Nato da due padri: il primo topo bi-paterno arriva all’età adulta

Topo in laboratorio (Depositphotos foto) - www.sciencecue.it
Un esperimento rivoluzionario ha fatto crescere un topo con due padri biologici, superando ostacoli genetici fino ad oggi insormontabili.
Di solito, quando si parla di come nasce una nuova vita, le cose sembrano piuttosto semplici: un ovulo da una parte, uno spermatozoo dall’altra, si incontrano e… voilà, ecco un nuovo essere vivente. Ma la scienza, si sa, ama complicare (o forse migliorare?) le cose, cercando strade alternative che fino a poco tempo fa sembravano pura fantascienza.
Una di queste strade? Creare un animale con due genitori maschi. Sì, hai letto bene: due padri. Negli anni, diversi scienziati ci hanno provato, ma con scarsi risultati. Le difficoltà erano tante, soprattutto a livello genetico. Gli embrioni partivano, iniziavano a svilupparsi, ma poi si bloccavano a un certo punto e non andavano oltre. Il problema principale?
Quei maledetti geni dell’imprinting, che regolano come si esprimono altri geni e che sembravano mettere il bastone tra le ruote ogni volta che si tentava qualcosa del genere. La riproduzione unisessuale nei mammiferi è sempre stata considerata una specie di muro invalicabile.
Anche quando si riusciva a “costruire” embrioni con due madri o due padri in laboratorio, questi si fermavano presto, incapaci di crescere normalmente. Il motivo era sempre lo stesso: i geni dell’imprinting creavano problemi, impedendo agli embrioni di svilupparsi in modo sano.

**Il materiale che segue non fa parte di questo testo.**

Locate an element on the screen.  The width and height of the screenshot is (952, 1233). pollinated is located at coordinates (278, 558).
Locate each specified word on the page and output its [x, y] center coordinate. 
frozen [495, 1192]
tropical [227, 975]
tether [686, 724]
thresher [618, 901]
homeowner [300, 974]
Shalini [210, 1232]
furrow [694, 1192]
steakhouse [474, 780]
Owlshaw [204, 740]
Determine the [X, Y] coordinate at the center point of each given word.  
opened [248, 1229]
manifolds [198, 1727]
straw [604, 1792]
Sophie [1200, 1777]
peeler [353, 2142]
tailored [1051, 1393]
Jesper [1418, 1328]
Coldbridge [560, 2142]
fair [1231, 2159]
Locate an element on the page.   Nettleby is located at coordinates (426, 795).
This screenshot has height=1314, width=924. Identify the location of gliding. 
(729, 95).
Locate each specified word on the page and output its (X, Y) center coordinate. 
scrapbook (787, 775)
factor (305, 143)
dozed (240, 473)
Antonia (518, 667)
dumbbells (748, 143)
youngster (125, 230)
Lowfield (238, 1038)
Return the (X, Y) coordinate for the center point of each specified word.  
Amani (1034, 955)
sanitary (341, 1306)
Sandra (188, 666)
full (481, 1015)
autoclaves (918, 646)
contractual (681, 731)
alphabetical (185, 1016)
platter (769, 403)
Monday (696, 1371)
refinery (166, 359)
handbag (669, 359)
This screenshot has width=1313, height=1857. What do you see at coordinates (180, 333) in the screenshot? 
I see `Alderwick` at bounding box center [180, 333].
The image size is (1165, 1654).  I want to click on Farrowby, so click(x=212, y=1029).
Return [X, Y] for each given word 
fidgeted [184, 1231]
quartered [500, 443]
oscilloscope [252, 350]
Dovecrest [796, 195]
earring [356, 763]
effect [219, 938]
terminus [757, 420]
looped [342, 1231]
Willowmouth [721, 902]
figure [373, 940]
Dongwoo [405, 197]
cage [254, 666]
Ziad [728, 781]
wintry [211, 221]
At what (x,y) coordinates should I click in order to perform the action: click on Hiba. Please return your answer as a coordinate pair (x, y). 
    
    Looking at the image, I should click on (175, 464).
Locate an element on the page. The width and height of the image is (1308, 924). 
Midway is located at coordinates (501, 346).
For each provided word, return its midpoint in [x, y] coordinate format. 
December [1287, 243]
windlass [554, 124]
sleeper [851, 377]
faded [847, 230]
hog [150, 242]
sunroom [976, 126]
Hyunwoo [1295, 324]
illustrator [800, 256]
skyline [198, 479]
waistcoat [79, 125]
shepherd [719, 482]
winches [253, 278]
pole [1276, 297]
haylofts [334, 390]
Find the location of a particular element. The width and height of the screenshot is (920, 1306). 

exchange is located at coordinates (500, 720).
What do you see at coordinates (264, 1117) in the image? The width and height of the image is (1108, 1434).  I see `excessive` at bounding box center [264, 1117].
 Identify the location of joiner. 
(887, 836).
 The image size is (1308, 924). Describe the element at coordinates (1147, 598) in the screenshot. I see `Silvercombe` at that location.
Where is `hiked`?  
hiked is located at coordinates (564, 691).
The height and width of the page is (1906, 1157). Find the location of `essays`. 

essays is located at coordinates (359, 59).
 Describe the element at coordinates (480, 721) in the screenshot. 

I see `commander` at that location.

Un esperimento che cambia le regole del gioco
Ma qualcosa è cambiato. Un gruppo di scienziati della Chinese Academy of Sciences di Pechino, guidato da Wei Li, ha finalmente fatto il colpo grosso: sono riusciti a creare un topo con due padri biologici che ha vissuto fino all’età adulta. Il loro studio, pubblicato il 28 gennaio 2025 su Cell Stem Cell, spiega come ci sono riusciti. In pratica, hanno preso di mira 20 geni dell’imprinting, modificandoli uno per uno con diverse tecniche – tipo mutazioni frameshift (un po’ come cambiare l’ordine delle lettere in una parola), cancellazioni di pezzi di DNA e altre modifiche sulle regioni regolatorie.
Queste modifiche hanno permesso di superare il blocco che impediva agli embrioni di crescere. Non solo alcuni topi sono nati, ma addirittura alcuni di loro sono riusciti a raggiungere l’età adulta. Certo, non è tutto rose e fiori: solo l’11,8% degli embrioni ha effettivamente visto la luce, e molti cuccioli avevano difetti di sviluppo. Quelli che sono sopravvissuti erano diversi dagli altri topi: crescevano in modo strano, vivevano meno e, cosa importante, erano sterili.

Cosa ci riserva il futuro (e i limiti etici)
Nonostante queste limitazioni, il risultato è comunque un passo enorme per la ricerca sulle cellule staminali e la medicina rigenerativa. Secondo Guan-Zheng Luo dell’Università Sun Yat-sen di Guangzhou, questa tecnica potrebbe migliorare lo sviluppo delle cellule staminali embrionali e perfino la clonazione. Ma c’è ancora tanto lavoro da fare. Gli scienziati vogliono capire se ulteriori modifiche ai geni dell’imprinting potrebbero portare alla nascita di topi bi-paterni sani e magari persino fertili.
E non finisce qui. Il team ha in mente di provare a replicare l’esperimento su animali più grandi, come le scimmie. Ma qui le cose si complicano parecchio, perché i geni dell’imprinting nelle scimmie sono molto diversi da quelli dei topi. E per quanto riguarda gli esseri umani? Beh, qui entra in gioco l’etica. Le linee guida internazionali vietano la modifica del genoma a fini riproduttivi e l’uso di gameti derivati da cellule staminali umane, perché considerati ancora troppo rischiosi. Quindi, almeno per ora, niente bambini con due papà biologici. Ma chi può dire cosa ci riserverà il futuro?